Agrada encontrarlas en los fondos de los cajones y sentir esa dulzura acre, casi violenta, de recuerdos que no deseaba pero tampoco me hieren como entonces.

Recuerdo todos los días a mi padre. Todos. Entre otras cosas, por la bellísima pedregada de palabras que me ha dejado en herencia. Podría reprocharle un par de cosas que todavía me alcanzan pero, para qué. Tengo su manera de hablar. Cuando cito algún giro que le pertenecía es como si entablásemos una de esas conversaciones adobadas de sentido común que acababan como el rosario de la aurora. Qué poco coincidíamos Julio y yo. Qué pocas cosas compartíamos, pensaba yo entonces. Sin embargo, siempre las poníamos libremente sobre el tapete.
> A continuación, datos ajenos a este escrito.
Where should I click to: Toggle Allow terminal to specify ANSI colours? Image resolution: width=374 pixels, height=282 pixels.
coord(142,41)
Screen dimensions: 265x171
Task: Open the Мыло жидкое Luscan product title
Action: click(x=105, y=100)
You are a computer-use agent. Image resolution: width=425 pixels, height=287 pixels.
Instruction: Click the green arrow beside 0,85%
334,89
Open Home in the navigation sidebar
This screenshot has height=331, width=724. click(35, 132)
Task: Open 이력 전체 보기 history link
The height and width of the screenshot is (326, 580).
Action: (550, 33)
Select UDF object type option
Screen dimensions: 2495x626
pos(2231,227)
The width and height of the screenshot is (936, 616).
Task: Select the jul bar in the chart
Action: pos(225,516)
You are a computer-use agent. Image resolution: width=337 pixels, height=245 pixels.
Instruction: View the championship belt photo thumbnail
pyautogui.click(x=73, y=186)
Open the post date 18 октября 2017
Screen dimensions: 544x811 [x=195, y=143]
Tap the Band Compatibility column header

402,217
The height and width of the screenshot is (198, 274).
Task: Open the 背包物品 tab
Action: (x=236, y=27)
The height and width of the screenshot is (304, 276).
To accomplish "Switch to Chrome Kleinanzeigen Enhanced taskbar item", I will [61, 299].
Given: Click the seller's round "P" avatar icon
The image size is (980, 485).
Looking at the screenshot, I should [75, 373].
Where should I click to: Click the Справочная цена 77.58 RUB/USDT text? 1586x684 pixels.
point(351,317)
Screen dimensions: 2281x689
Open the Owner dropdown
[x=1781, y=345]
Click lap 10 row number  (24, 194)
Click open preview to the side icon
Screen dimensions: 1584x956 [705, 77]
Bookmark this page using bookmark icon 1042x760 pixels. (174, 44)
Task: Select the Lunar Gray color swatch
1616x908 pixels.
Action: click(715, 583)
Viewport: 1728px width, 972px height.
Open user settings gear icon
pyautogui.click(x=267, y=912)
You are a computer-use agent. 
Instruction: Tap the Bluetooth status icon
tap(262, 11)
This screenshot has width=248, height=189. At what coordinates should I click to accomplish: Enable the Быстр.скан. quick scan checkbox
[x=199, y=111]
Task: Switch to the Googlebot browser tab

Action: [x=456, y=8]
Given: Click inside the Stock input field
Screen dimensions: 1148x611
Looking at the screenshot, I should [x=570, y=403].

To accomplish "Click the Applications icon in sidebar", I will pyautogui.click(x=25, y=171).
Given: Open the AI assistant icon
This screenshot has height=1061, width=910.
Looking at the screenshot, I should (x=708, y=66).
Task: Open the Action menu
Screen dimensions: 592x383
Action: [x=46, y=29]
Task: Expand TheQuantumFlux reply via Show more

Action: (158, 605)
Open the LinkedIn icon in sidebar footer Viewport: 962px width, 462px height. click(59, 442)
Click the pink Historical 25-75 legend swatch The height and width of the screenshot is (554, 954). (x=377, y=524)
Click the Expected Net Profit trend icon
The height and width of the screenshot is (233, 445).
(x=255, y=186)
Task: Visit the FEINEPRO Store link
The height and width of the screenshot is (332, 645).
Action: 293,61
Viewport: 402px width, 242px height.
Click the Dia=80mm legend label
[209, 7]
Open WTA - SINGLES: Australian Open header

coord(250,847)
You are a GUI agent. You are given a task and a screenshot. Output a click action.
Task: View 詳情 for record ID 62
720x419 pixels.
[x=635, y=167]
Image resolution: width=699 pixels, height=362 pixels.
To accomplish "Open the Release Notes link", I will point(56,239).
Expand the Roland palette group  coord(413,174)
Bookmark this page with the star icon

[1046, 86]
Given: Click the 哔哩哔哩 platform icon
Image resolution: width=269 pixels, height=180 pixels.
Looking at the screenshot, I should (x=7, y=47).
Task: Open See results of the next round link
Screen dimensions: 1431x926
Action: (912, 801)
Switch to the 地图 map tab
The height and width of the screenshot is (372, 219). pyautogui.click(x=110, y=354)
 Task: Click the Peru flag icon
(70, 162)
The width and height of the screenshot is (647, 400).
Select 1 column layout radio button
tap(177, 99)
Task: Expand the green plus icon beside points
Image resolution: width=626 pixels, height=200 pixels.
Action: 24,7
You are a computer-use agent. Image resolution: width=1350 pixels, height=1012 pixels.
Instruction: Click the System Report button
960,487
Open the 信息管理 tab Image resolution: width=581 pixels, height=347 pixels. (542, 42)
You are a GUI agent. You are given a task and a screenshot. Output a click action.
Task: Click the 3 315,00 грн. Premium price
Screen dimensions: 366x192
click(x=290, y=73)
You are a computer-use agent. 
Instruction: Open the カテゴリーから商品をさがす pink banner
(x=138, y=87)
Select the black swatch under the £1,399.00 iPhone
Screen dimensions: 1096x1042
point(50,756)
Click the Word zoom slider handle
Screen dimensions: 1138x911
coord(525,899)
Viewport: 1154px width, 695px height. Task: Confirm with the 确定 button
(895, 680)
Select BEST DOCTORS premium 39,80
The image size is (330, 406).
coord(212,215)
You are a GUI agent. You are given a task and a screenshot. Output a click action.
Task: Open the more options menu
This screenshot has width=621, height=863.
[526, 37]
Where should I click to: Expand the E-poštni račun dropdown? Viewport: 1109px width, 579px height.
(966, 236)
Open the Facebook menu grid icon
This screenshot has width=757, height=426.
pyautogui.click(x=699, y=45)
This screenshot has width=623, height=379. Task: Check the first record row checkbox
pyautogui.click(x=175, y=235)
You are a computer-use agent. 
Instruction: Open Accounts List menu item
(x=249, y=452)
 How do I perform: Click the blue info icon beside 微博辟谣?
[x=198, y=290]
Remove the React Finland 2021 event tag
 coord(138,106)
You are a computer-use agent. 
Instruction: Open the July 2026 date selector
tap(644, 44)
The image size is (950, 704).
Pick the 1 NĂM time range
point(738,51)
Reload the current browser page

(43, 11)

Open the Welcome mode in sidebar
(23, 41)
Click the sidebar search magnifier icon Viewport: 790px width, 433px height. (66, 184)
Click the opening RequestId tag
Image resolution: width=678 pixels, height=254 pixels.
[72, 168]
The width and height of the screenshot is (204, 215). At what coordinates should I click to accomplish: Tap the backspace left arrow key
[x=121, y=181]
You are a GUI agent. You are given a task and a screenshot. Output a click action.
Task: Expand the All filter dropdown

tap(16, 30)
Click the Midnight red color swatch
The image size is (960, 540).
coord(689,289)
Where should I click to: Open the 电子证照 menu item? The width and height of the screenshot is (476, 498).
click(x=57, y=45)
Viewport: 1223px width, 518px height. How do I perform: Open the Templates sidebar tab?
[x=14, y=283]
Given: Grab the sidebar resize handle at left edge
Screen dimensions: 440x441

Ahora me gusta ver los guijarros que salen por mi boca y pensar que tenía razón el más antiguo (*). Por eso no fió su posteridad al imposible de la vida eterna ni a las obras admirables, que también perecen, sino al recuerdo oral de su gesta.

Julio, sin siquiera imaginarlo, dejó memoria de su existencia en ésta que repite sus palabras. Algún día también sus mejores gestos acabarán por parecerse.




(*) Gilgamesh, por supuesto. Quién, si no.